Models
lda_over_time.models.lda_seq_model
LdaSeqModel brings the Gensim’s LdaSeqModel functionalities to our library.
Its main advantage over other models is that it can detect changes in the vocabulary used to describe each topic over time, making it more precise in classifying each topic. But it is slower to run.
- class lda_over_time.models.lda_seq_model.LdaSeqModel(corpus: List[str], dates: List[str], date_format: str, freq: str, n_topics: int = 100, sep: Optional[str] = None, workers: Optional[int] = None)[source]
Bases:
DtmModelInterface
LdaSeqModel is a model that uses the Gensim’s LdaSeqModel, which supports the variance along time of the way that a certain topic is approached (it can detect better the change of vocabulary to speak a certain topic).
With this feature, it may be more precise than PrevalenceModel, but it is slower.
- Parameters
corpus (list[str]) – List of documents’ texts.
dates (list[str]) – List of documents’ publishing dates.
date_format (str) – The date format used in dates, e.g. “%Y/%m/%d” for “YYYY/MM/DD” format. More info at documentation.
freq (str) – The frequency used to group texts, e.g. “1M15D” for a frequency of a month and 15 days. Useful notations: day = “D” month = “M”; year = “Y”. More info at pandas
n_topics (int, optional) – Number of topics that the DTM model should find. The default value is 100.
sep (str, optional) – Separator used to split each word, the default value is any blank space.
workers (int, optional) – Number of workers (cpus) to use. If not provided, it will use the total number of threads on running machine.
- Returns
Nothing
- Return type
None
- get_results()[source]
This method should return a table representing the evolution of each topic over time.
- Returns
Returns a Pandas’ dataframe where each column represents a timeslice and must have a date and columns representing each topics weight in that period.
- Return type
pd.core.frame.DataFrame
- get_topic_words(topic_id, i, n)[source]
This method returns the top n words that better describes the topic in a specific time slice.
- Parameters
topic_id (int) – The id of the desired topic.

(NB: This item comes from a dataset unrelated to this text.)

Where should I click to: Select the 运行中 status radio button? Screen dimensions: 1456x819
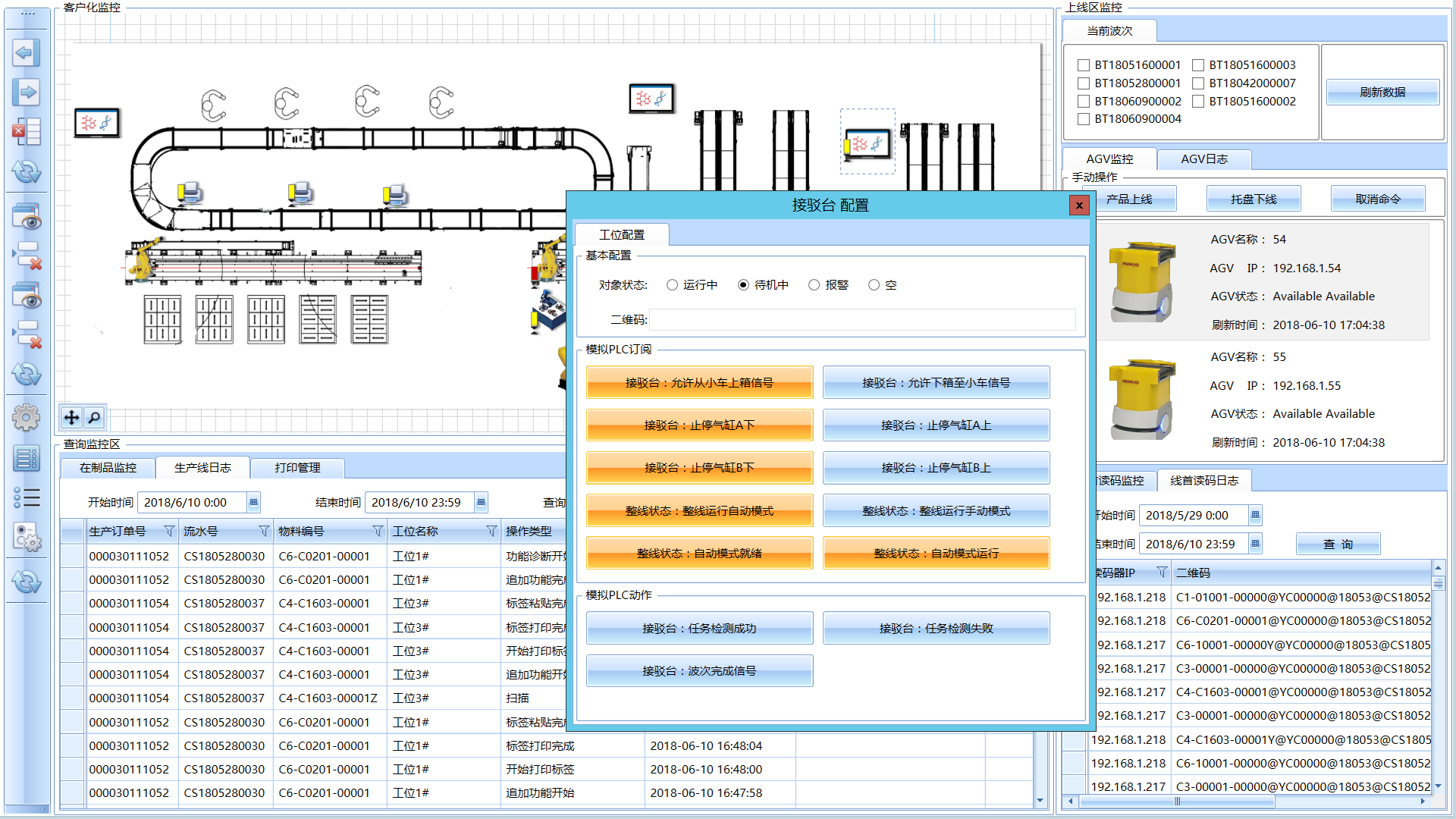(x=672, y=285)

i (int) – The position of the desired timeslice in chronological order the first (oldest) time slice is indexed by 1.
n (int) – This specifies how many words that better describes the topic at a specific time slice should be returned.
- Returns
It returns a list of top n words that best describes the requested topic in a specific time.
- Return type
list[str]
- property n_timeslices
This attribute should be the number of timeslices found during training.
- Returns
It should return the number of time slices found in corpus. :rtype: int
- prepare_args(i)[source]
This method should return a dictionary with all necessary values to call PyLdaVis.prepare method.
- Parameters
i (int) – The position of the desired timeslice in chronological order, the first (oldest) time slice is indexed by 1.
- Returns
It returns a dictionary ready to be passed to PyLdaVis
- Return type
dict[str, any]
lda_over_time.models.temporal_lda_model
TemporalLdaModel is a simpler and faster temporal LDA that returns the proportion of main topics in each time slice.

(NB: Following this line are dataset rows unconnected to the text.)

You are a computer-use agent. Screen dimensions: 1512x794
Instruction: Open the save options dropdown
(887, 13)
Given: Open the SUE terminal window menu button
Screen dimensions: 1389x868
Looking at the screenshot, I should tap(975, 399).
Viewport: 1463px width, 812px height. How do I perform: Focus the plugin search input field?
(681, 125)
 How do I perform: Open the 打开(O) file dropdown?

Its main advantage over other models is that it is fast. But it may not handle well the variation of the way that a topic is presented (when vocabulary to describe the topic varies over the given dataset).
- class lda_over_time.models.temporal_lda_model.TemporalLdaModel(corpus: List[str], dates: List[str], date_format: str, freq: str, n_topics: int = 100, sep: Optional[str] = None, workers: Optional[int] = None, aggregator: str = 'average')[source]
Bases:
DtmModelInterface
TemporalLdaModel is a simple temporal LDA model, it is faster, but it may not handle well the evolution of topics (because the vocabulary used in a certain topic may vary over time).
:param corpus:Each item from the list is one document from corpus. :type corpus: list[str]
- Parameters
dates (list[str]) – List of timestamps for each document in corpus, each date’s position should match with its respective text.
date_format (str) – The date format used in dates, e.g. “%Y/%m/%d” for “YYYY/MM/DD” format. More info at documentation.
freq (str) – The frequency used to group texts, e.g. “1M15D” for a frequency of a month and 15 days. Useful notations: day = “D” month = “M”; year = “Y”. More info at pandas
n_topics (int, optional) – Number of topics that the DTM model should find. The default value is 100.
sep (str, optional) – Separator used to split each word, the default value is any blank space.
workers (int, optional) – Number of workers (cpus) to use. If not provided, it will use the total number of threads on running machine.
aggregator (str, optional) – Specifies how to aggregate all documents in time slice and calculate its proportions. It can be either average to calculate the average of topic’s weights for each time slice or the proportion of main topics in each time slice. Default is average.
- Returns
Nothing
- Return type
None
- get_results()[source]
This method should return a table representing the evolution of each topic over time.
- Returns
Returns a Pandas’ dataframe where each column represents a timeslice and must have a date and columns representing each topics weight in that period.
- Return type
pd.core.frame.DataFrame
- get_topic_words(topic_id, i, n)[source]
This method should return the top n words that better describes the topic in a specific time slice.
- Parameters
topic_id (int) – The id of the desired topic.
i (int) – The position of the desired timeslice in chronological order, the first (oldest) time slice is indexed by 1.
:param n:This specifies how many words that better describes the topic at a specific time slice should be returned. :type n: int
- Returns
It returns a list of top n words that best describes the requested topic in a specific time.
- Return type
list[str]
- property n_timeslices
This attribute should be the number of timeslices found during training.
- Returns
It should return the number of time slices found in corpus. :rtype: int
- prepare_args(i)[source]
This method should return a dictionary with all necessary values to call PyLdaVis.prepare method.
- Parameters
i (int) – The position of the desired timeslice in chronological order, the first (oldest) time slice is indexed by 1.
- Returns
It returns a dictionary ready to be passed to PyLdaVis
- Return type
dict[str, any]